The Mexican government requested changes to address issues with the current branding requirements, including confusion between the Mx and MX brands used for spayed heifers and breeding cattle respectively; the small size of the brands, which can cause blotching and require rebranding; and the rejection of animals at ports entry based on questions about whether they were branded correctly.

The proposed rule addresses these concerns by requiring an M brand for all cattle. The brand would also be larger in size for better readability. Together, these steps will reduce branding errors. To make it easy to distinguish between feeder and breeding cattle, brands for breeding animals would be placed on the shoulder. Feeder cattle would continue to be branded on the back hip.

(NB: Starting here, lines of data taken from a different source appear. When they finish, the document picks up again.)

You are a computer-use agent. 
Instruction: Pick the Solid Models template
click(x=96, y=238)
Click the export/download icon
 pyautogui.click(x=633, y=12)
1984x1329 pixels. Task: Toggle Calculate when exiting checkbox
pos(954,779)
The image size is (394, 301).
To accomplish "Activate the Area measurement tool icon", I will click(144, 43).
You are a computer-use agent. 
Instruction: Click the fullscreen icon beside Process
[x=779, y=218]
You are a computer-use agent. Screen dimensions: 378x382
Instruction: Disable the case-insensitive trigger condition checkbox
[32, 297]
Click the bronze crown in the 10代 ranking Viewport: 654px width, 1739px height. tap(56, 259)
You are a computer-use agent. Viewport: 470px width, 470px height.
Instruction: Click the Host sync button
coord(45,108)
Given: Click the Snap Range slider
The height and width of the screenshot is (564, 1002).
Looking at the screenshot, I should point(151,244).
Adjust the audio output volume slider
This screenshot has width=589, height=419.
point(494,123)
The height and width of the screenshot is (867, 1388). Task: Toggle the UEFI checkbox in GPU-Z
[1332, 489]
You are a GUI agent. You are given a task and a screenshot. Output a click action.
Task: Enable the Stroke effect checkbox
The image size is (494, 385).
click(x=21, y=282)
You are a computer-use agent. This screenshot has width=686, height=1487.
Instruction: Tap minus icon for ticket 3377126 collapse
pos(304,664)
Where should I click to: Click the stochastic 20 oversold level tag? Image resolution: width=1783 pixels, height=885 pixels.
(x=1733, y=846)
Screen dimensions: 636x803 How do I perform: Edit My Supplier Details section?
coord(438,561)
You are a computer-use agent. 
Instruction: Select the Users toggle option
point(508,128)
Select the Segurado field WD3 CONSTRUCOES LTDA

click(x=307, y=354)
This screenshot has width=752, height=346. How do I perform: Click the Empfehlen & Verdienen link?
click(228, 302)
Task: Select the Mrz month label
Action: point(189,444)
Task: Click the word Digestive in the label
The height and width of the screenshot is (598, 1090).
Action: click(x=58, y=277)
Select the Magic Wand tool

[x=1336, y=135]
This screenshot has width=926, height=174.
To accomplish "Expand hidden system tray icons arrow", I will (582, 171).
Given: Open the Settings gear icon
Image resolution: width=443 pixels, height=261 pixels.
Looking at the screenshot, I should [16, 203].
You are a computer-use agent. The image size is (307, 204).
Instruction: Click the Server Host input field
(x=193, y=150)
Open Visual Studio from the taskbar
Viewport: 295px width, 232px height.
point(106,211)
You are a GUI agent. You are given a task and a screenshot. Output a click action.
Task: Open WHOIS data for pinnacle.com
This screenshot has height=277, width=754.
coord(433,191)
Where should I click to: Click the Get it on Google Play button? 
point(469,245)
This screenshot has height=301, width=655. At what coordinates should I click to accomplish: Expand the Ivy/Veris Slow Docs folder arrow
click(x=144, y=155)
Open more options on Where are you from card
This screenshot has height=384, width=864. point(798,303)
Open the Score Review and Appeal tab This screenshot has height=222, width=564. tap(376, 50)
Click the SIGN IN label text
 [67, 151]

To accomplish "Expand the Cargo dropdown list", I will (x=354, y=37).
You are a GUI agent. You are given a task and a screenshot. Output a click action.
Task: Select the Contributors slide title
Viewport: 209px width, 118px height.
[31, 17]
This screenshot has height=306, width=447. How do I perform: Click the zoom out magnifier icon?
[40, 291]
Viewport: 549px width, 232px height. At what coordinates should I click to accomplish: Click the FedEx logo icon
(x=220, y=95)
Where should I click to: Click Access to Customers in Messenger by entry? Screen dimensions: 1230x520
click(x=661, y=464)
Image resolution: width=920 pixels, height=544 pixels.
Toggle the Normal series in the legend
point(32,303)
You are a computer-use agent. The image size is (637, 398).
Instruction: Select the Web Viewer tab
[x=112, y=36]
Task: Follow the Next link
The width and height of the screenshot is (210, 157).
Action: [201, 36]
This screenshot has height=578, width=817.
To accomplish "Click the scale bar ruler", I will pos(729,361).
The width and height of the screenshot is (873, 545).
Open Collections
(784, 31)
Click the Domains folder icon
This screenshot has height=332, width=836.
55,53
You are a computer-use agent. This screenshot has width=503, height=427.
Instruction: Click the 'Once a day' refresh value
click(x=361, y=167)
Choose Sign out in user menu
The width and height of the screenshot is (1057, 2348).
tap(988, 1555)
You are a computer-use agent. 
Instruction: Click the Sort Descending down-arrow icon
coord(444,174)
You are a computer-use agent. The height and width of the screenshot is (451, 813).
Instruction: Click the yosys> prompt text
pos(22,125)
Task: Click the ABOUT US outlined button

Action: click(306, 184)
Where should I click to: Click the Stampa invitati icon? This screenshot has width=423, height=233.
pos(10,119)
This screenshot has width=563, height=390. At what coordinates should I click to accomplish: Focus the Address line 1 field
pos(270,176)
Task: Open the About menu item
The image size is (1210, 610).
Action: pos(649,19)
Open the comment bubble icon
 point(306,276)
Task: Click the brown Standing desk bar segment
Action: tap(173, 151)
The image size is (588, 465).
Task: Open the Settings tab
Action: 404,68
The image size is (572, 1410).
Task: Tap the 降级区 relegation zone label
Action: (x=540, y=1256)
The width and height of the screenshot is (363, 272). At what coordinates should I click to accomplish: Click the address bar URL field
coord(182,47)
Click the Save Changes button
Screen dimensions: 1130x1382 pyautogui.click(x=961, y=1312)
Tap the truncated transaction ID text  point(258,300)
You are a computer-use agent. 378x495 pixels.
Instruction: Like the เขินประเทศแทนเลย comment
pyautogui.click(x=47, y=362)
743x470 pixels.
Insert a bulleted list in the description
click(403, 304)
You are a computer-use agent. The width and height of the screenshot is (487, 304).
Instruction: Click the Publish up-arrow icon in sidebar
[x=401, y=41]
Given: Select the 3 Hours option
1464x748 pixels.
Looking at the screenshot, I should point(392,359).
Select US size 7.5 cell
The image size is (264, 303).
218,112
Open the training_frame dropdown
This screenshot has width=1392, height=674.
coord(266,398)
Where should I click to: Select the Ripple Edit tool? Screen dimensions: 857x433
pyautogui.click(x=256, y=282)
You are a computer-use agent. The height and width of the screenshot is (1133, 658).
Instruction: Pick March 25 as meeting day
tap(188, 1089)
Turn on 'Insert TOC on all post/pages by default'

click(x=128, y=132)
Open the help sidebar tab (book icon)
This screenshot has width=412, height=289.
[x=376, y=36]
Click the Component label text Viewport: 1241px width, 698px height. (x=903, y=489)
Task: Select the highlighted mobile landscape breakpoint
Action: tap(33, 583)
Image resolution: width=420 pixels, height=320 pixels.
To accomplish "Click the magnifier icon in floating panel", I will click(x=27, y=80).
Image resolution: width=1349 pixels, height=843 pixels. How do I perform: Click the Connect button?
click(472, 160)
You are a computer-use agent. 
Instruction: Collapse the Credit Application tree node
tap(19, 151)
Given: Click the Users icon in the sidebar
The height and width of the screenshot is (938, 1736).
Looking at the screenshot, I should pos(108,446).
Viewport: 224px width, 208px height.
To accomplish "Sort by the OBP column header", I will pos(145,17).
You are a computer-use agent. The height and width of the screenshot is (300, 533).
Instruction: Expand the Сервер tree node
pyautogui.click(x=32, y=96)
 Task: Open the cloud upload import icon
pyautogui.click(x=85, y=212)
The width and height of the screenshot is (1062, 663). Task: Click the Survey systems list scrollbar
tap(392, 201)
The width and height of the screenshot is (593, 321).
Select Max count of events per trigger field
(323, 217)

The proposed rule would still allow an MX ear tattoo option for breeding cattle, instead of a brand, because the tattoos have not posed a readability problem and are a permanent form of identification. Cattle imported from Mexico would still require an approved eartag for traceability purposes.

USDA is already allowing Mexico to use the M brand on spayed heifers and breeding cattle as an alternate to the Mx and MX brands. This has reduced errors and confusion at border ports. The change is proving to be beneficial for both countries.

USDA will accept comments on this proposed rule for 60 days following publication in the Federal Register.

HOGS:(USDA) -- U.S. Secretary of Agriculture Sonny Perdue and U.S. Trade Representative Robert Lighthizer Monday announced the government of Argentina has finalized technical requirements that will allow U.S. pork to be imported into Argentina for the first time since 1992.

Since the White House announced an agreement with Argentina last August, technical staff from the U.S. Department of Agriculture and the Office of the U.S. Trade Representative have been working with Argentina's Ministry of Agro-Industry on new terms for market access that are practical, science-based and consistent with relevant international animal health standards. The finalization of these technical requirements means that U.S. exports of pork and natural swine casings can now resume.

"This breakthrough is the result of efforts by this Administration to help America's farmers and ranchers reach new markets and ensure fair trade practices by our international partners," Perdue said. "Once the people of Argentina get a taste of American pork products after all this time, we're sure they'll want more of it. This is a great day for our agriculture community and an example of how the Trump Administration is committed to supporting our producers by opening new markets for their products."

"I welcome Argentina's decision to allow imports of U.S. pork products and the economic opportunity it will afford to U.S. pork producers," said Lighthizer. "This effort demonstrates the Trump Administration's continued commitment to address foreign trade barriers to American agriculture exports."

The United States is the world's top pork exporter, with global sales totaling $6.5 billion last year. Argentina is a potential $10-million-per-year market for America's pork producers, with significant growth opportunities possible in subsequent years.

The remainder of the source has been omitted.